As a senior I can pretty quickly tell in the languages I write in often, when something is a smell, and if you keep repeating some code smells for a like a year you'll start seeing compounding effects on development speed. Understanding when to allow those with good reason and when to coach someone to stop doing those is an important skill for a senior imo.

But it's definitely not immediate, way more of a pernicious concern, the codebase will effectively rot until it's painful to make changes.



Eh, I've seen a number of startups sunk (as in went-out-of-business sunk) because of code quality issues. Eventually you hit a wall where every bug you fix introduces more bugs, and the product does not converge to a state where you can launch it. Then the VCs start getting impatient and you run out of money.

The point where this happens depends a lot on problem domain. If you're doing well-understood CRUD-screen database stuff but applying it to a novel business domain, you're probably not going to hit code quality issues. If you're doing heavy algorithmic, OS, financial, or networking stuff, though, where failures compound and any one bug might take the whole system down, you really want to pay up for experienced developers that have seen all the ways these systems can fail.

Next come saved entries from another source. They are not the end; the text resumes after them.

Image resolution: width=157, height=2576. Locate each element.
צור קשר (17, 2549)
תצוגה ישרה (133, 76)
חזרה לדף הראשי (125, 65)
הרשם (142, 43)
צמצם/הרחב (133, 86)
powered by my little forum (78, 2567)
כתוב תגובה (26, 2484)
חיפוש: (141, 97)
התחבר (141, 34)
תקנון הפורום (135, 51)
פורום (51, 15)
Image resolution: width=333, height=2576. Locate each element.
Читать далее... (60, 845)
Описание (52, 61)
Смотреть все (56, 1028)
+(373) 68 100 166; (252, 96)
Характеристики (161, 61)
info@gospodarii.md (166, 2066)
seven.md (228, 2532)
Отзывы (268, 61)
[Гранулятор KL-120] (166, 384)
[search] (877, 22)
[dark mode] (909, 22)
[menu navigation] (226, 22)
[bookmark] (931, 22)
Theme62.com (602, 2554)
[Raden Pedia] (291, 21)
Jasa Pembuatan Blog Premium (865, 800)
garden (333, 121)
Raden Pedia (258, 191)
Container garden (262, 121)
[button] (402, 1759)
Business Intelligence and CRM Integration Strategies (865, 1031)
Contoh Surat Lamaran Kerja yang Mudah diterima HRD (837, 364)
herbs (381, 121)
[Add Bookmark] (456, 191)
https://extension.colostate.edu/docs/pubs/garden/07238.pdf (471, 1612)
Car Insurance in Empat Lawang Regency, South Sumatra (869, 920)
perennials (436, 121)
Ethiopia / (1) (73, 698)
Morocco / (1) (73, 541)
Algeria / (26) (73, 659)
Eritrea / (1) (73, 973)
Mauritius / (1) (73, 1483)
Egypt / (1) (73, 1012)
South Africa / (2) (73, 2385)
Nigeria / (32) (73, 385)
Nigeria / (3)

Oh sure, I didn't mean to suggest code quality can't kill a business. I however think like you said it's very domain dependent on how quickly that happens. I think taking on no debt wrt to code quality is impossible though and knowing how to take on that debt and pay it down to effectively meet the broader business goals without doing irreparable harm is something everyone has to contend with while being a dev.

That said, I can really only speak to web api dev, data engineering and search. I'd say out of all of those search was the tightest area with regards to quality and even then I was lucky to be working with another very talented dev. Him and I didn't run into very many issues we were unable to solve with scaling the technology even after hitting 100m pages or so and we could have kept going on scale but we were cost constrained, navigating the business side was far more challenging for us.

I'll admit as well I've been pretty lucky so far to work in situations where code quality is considered and managed and haven't yet worked somewhere where the concerns were entirely ignored or the team didn't care.